*EXTRAIT SOURCE*
* * *

Auteur : Agnès Moulin-Hako, éducatrice spécialisée - Revue "Prendre soin à domicile" n°8, juillet - août 2006, page 22.

Gérontologie et handicap : l’aide apportée diffère

Agnès Moulin-Hako, éducatrice spécialisée auprès d’un organisme public multipartenarial, a travaillé pendant un an dans un service d’aide et d’accompagnement des personnes âgées et leurs familles. Elle intervient aujourd’hui dans un dispositif expérimental d’accompagnement socioprofessionnel renforcé pour des jeunes âgés de 16 à 30 ans reconnus travailleurs handicapés.

Ces deux expériences lui permettent de mesurer la différence entre l’aide apportée à une personne âgée et celle dispensée aux parents d’un enfant handicapé.


" J’ai été confrontée à plusieurs familles qui,
bien qu’elles exprimaient une demande
d’aide, rencontraient de grosses difficultés
pour accepter qu’une équipe de
professionnels puisse proposer à leur
enfant handicapé de développer son
autonomie, notamment en apprenant à
faire des démarches seul, que ses parents
accomplissaient jusque là (utiliser les
transports en commun, classer les papiers,
gérer le compte bancaire, prendre un
rendez-vous chez le médecin...).

C’est comme si les parents se sentaient
niés, dépossédés de leur rôle et de leurs
compétences.
Souvent, un des deux
parents a plus investi que l’autre dans un
rôle actif de soutien et " d’activeur "
des capacités de l’enfant et attend de lui,
à l’entrée dans l’âge adulte, qu’il soit
capable de suffisamment se débrouiller.
Si ce n’est pas le cas, alors ce parent
éprouve un sentiment d’échec et peut être
amené à penser " si mon fils/ma fille ne fait
pas assez de progrès c’est peut-être de
ma faute ? ". Cette culpabilité latente mue
souvent en agressivité envers lui-même, le
conjoint, l’enfant handicapé et/ou envers les
professionnels soupçonnés de vouloir
prendre sa place à côté de l’enfant.
"

Des approches différentes sur le travail de la séparation

" Aider ces parents à renoncer à " l’enfant
idéal " qu’ils n’ont pas eu n’a rien à voir avec
aider un aidant familial à accepter les pertes
physiques ou psychiques de son parent âgé,
à accepter d’occuper auprès de lui une place
de parent alors que, lorsqu’il était enfant,
son parent n’a peut-être pas été à la hauteur
de ses attentes...

* * *

*DONNÉES FOURNIES*
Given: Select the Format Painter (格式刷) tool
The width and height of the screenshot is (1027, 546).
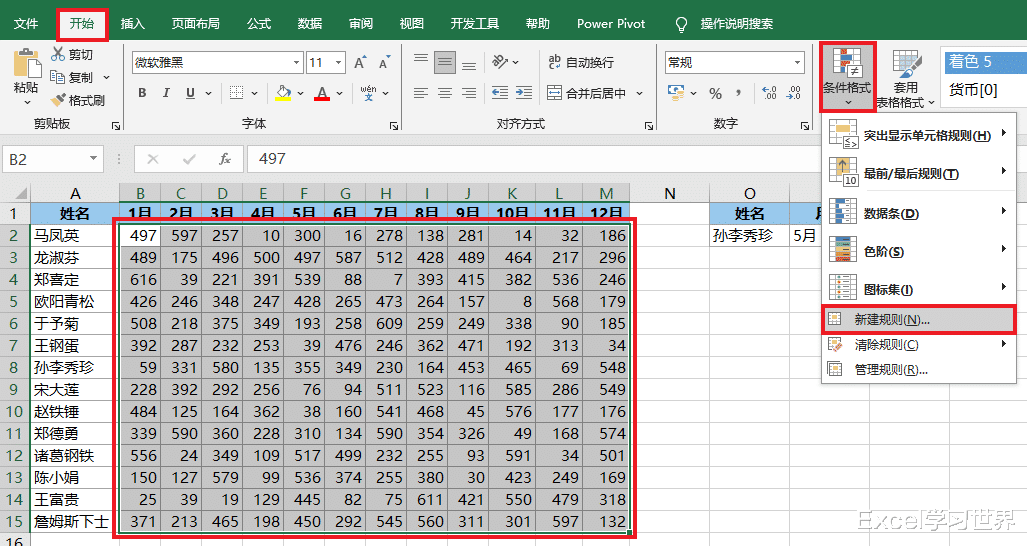Looking at the screenshot, I should point(76,100).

* * *

*CONSIGNE*
Répondez aux questions suivantes à partir de l'extrait sur l'aide aux familles.
1. Pendant combien de temps Agnès Moulin-Hako a-t-elle travaillé dans un service d'aide et d'accompagnement des personnes âgées ?
2. Quel est l'âge des jeunes suivis dans le dispositif expérimental où elle intervient aujourd'hui ?
3. En quoi la culpabilité latente du parent se transforme-t-elle souvent ?

*RÉPONSE RÉDIGÉE*
1. Pendant un an.
2. De 16 à 30 ans.
3. En agressivité envers lui-même, le conjoint, l'enfant handicapé et/ou envers les professionnels soupçonnés de vouloir prendre sa place à côté de l'enfant.